ASSIGNED TASK:
From the line containing "5 [tab] (56, 1715)" through the last line of the entries below, repeat each line word for word and leave out the rest.

[Stored items]
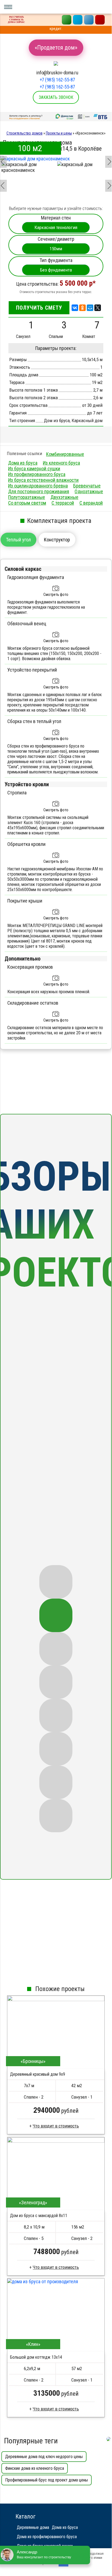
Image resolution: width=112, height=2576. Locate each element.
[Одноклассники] (82, 307)
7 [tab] (56, 1782)
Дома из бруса (22, 463)
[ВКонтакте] (75, 307)
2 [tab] (56, 1615)
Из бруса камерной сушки (34, 468)
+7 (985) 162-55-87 (57, 80)
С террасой (63, 503)
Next (108, 158)
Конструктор (57, 539)
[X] (97, 307)
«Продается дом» (56, 47)
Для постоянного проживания (38, 491)
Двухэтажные (64, 497)
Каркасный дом (87, 420)
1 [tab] (56, 1582)
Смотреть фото (55, 594)
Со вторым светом (27, 503)
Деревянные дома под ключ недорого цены (44, 2456)
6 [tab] (56, 1749)
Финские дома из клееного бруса (34, 2468)
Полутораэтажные (26, 497)
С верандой (91, 503)
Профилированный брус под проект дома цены (46, 2480)
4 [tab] (56, 1682)
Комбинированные (65, 454)
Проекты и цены (59, 133)
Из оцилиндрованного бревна (38, 486)
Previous (2, 158)
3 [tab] (56, 1649)
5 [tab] (56, 1715)
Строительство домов (25, 133)
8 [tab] (56, 1816)
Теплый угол (18, 539)
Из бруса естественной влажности (43, 480)
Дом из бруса (57, 420)
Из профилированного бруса (36, 474)
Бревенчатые (87, 486)
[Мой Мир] (90, 307)
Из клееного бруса (61, 463)
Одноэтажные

RESPONSE TO THIS TASK:
5 [tab] (56, 1715)
Строительство домов (25, 133)
8 [tab] (56, 1816)
Теплый угол (18, 539)
Из бруса естественной влажности (43, 480)
Дом из бруса (57, 420)
Из профилированного бруса (36, 474)
Бревенчатые (87, 486)
[Мой Мир] (90, 307)
Из клееного бруса (61, 463)
Одноэтажные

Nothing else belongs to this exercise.